Hometown hero finds help after the trauma of war
Posted by thejudge in Nov, 2017
Original Story
BONHAM, Texas — You don’t always know the heroes among you, but they’re all around us.
In Bonham, Colt Floyd doesn’t consider himself a hero, but the medals hanging on his living room wall say otherwise.
“It’s certainly a sense of pride,” he said.
Floyd served two tours in Afghanistan — one of which turned into a rescue mission resulting in the death of one of their comrades.
“That was… I don’t know… kind of a horror story for me,” he said.”
An account of that mission was made into a documentary film called “Citizen Soldier.”
But Floyd said he and his men struggled to return to a normal way of life. Floyd turned to alcohol for relief.
“My biggest struggle was the drinking, and trying to suppress whatever was going on in my head,” he said. Floyd found he was heading down a dangerous path of multiple run-ins with the law, so he went into treatment at the VA hospital in Bonham, where therapists try to help veterans open up and be honest about their traumatic experiences.
“They teach you how to go to war, they teach you what to expect, they teach you to fight like you train,” said Floyd’s therapist, Alicia Wright. “But when you come home… they do not teach you that.”
According to recent studies by the Department of Veterans Affairs, there’s been an increase in ex-soldier suicide rates in the U.S. — almost 22 every day, on average.

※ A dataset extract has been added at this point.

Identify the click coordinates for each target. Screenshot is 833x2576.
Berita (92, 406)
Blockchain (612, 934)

“For some folks — just like avoidance becomes something that they do — chronically thinking about ending their life is also something that they do,” Wright explained.

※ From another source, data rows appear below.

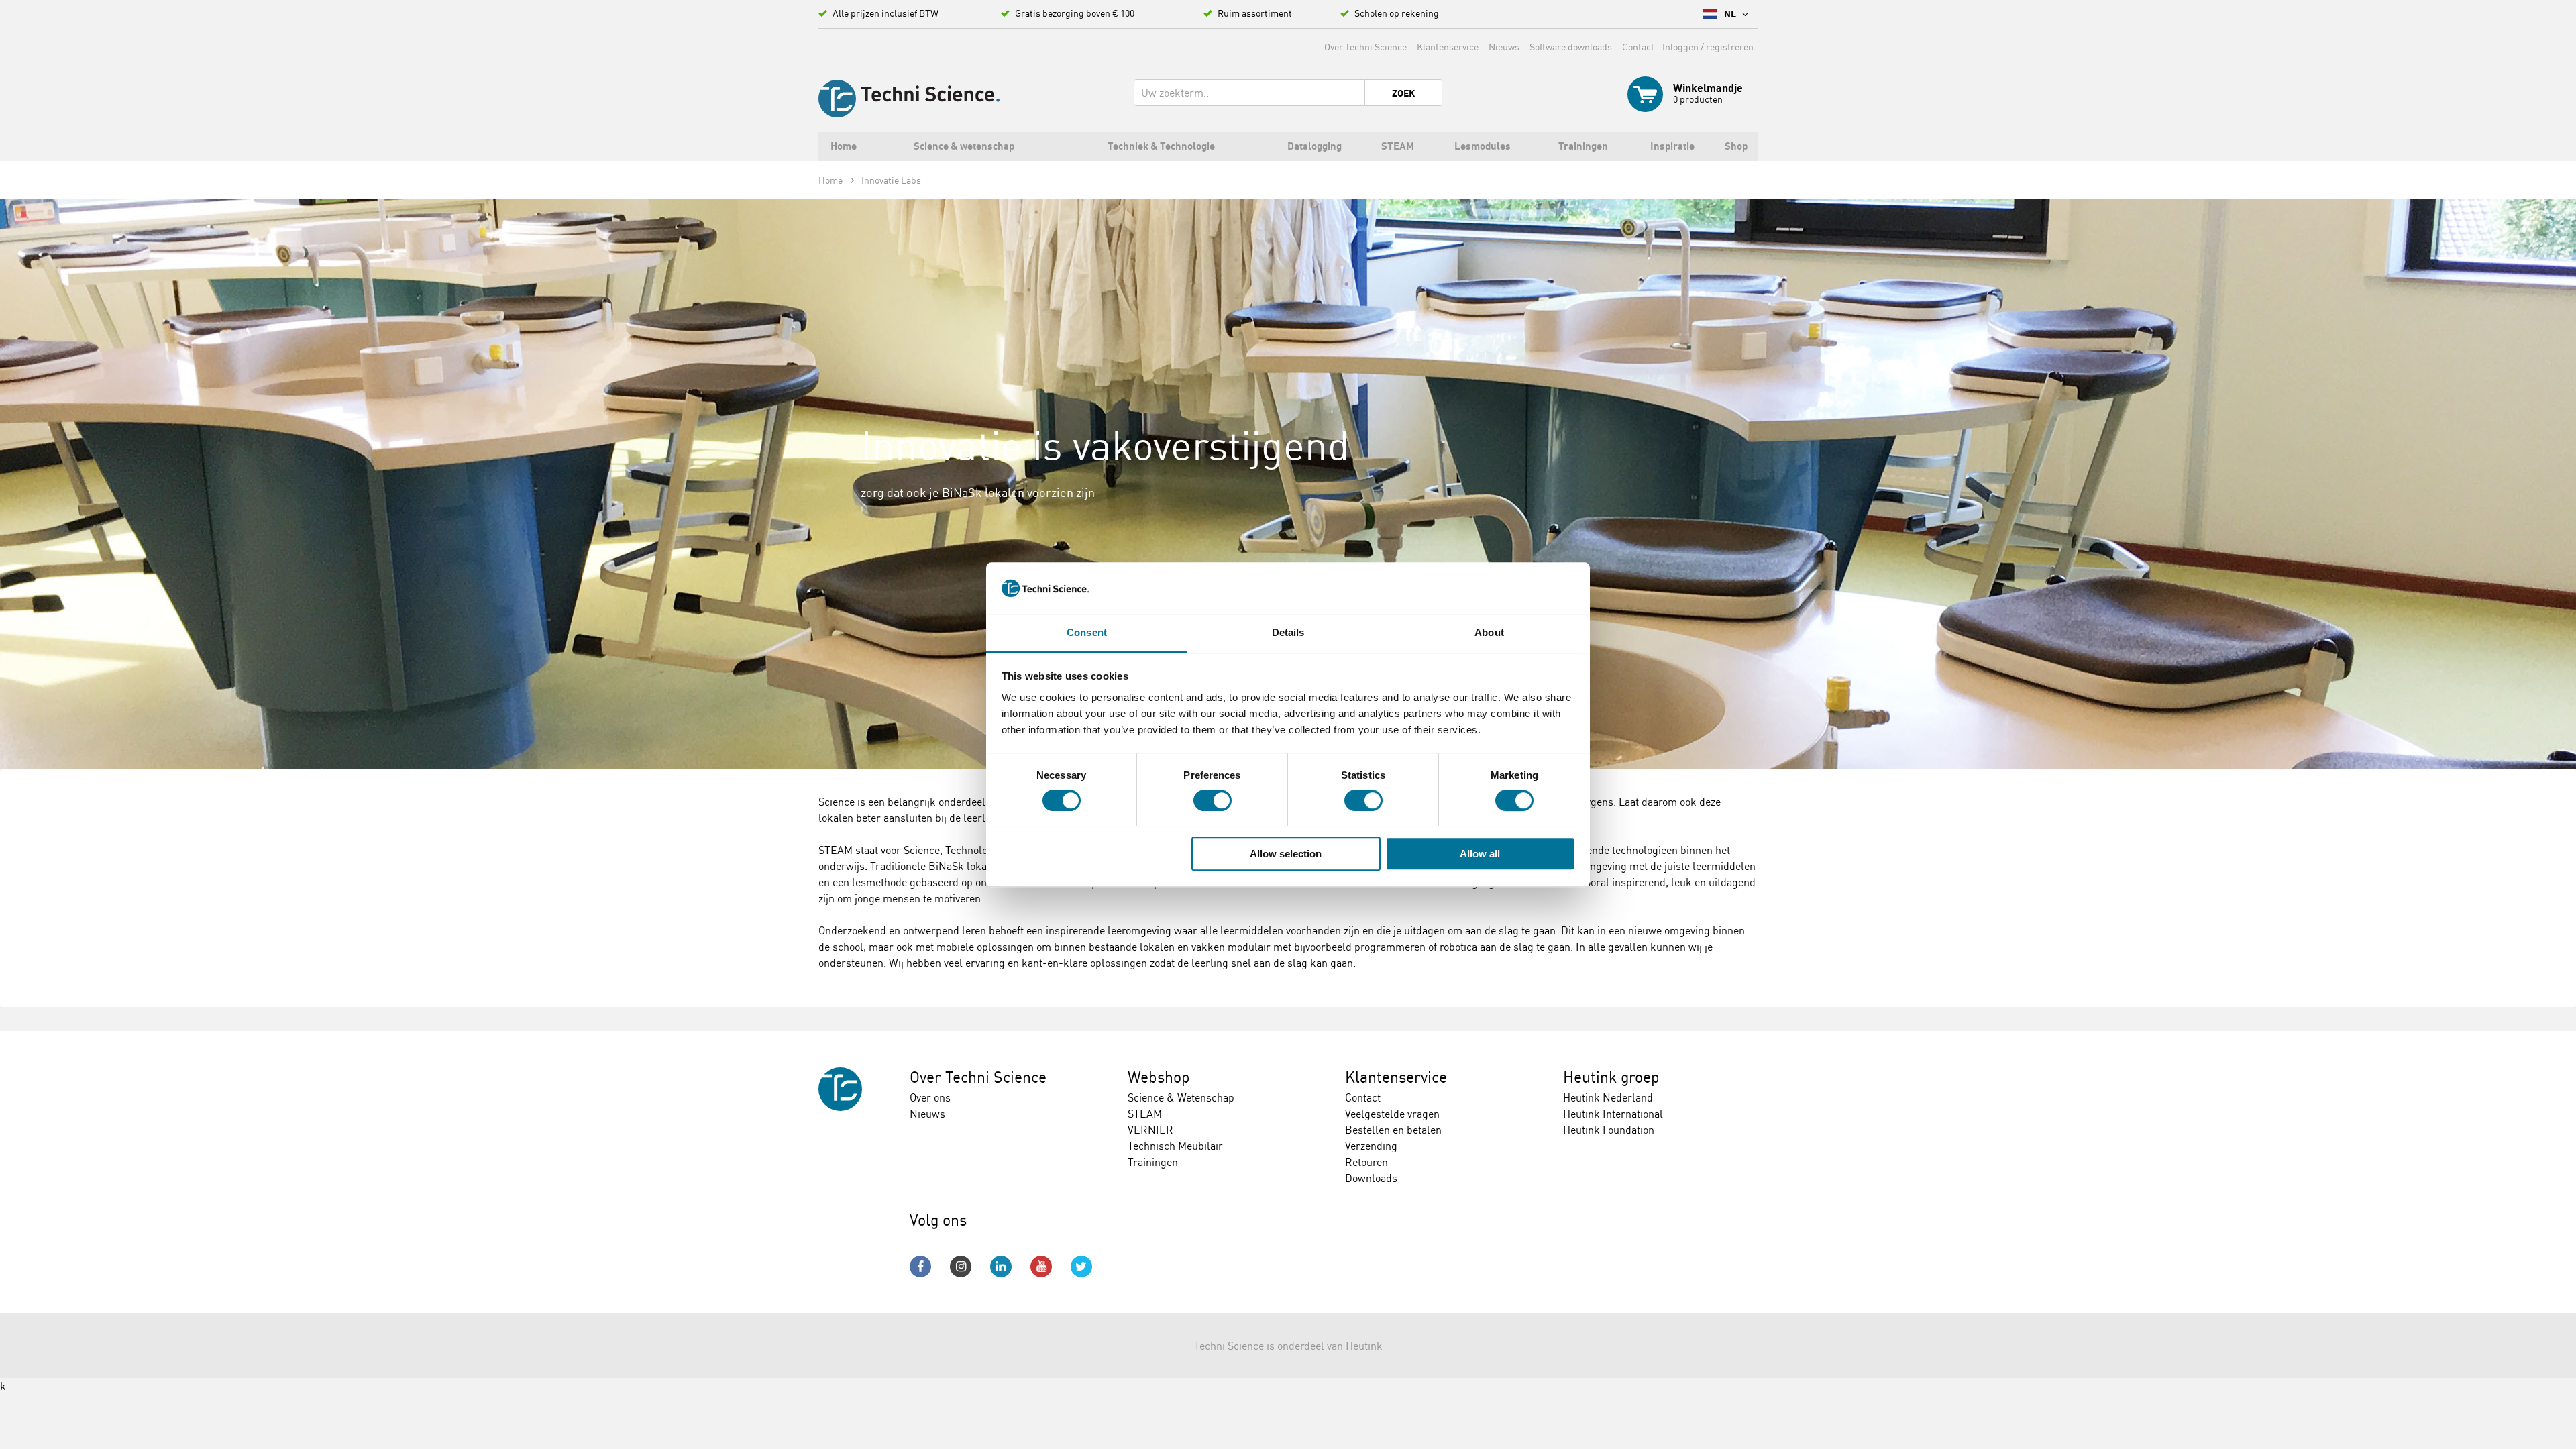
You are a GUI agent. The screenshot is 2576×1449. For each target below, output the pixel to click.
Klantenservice (1448, 46)
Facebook (920, 1266)
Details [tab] (1288, 632)
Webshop (1159, 1077)
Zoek (1403, 93)
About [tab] (1489, 632)
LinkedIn (1001, 1266)
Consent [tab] (1087, 632)
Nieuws (1504, 46)
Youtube (1041, 1266)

While veteran suicide in Texas is below the national average, Oklahoma has one of the highest veteran suicide rates due to drugs, alcohol and post-traumatic stress disorder.
More than 23,000 vets live in the Grayson County area alone, and therapists say most are not aware of the resources available to help with post-war trauma.
“It’s people that avoid coming in for treatment until there is an issue in front of them that they can no longer avoid,” Wright said.
After finishing in-patient therapy, Colt Floyd became the first veteran to go through the North Texas Veterans’ Court program, which offers multiple resources to veterans in Grayson, Fannin, Collin, Rockwall and Kaufman counties in order to help with their reintegration process.
Judge John Roach said there is hope through their program. “It’s a matter of life or death,” he said. “We have graduates there that say, ‘If it wasn’t for Veterans Court, I’d be dead.'”
And for Floyd, graduating from the court with a clean slate, free from war’s burden was a victory worth more than any medal.
“Some of those images and the trauma, I know that it will never leave me,” he said. “But with the tools and some therapy and talking about things, there is light at the end of the tunnel.”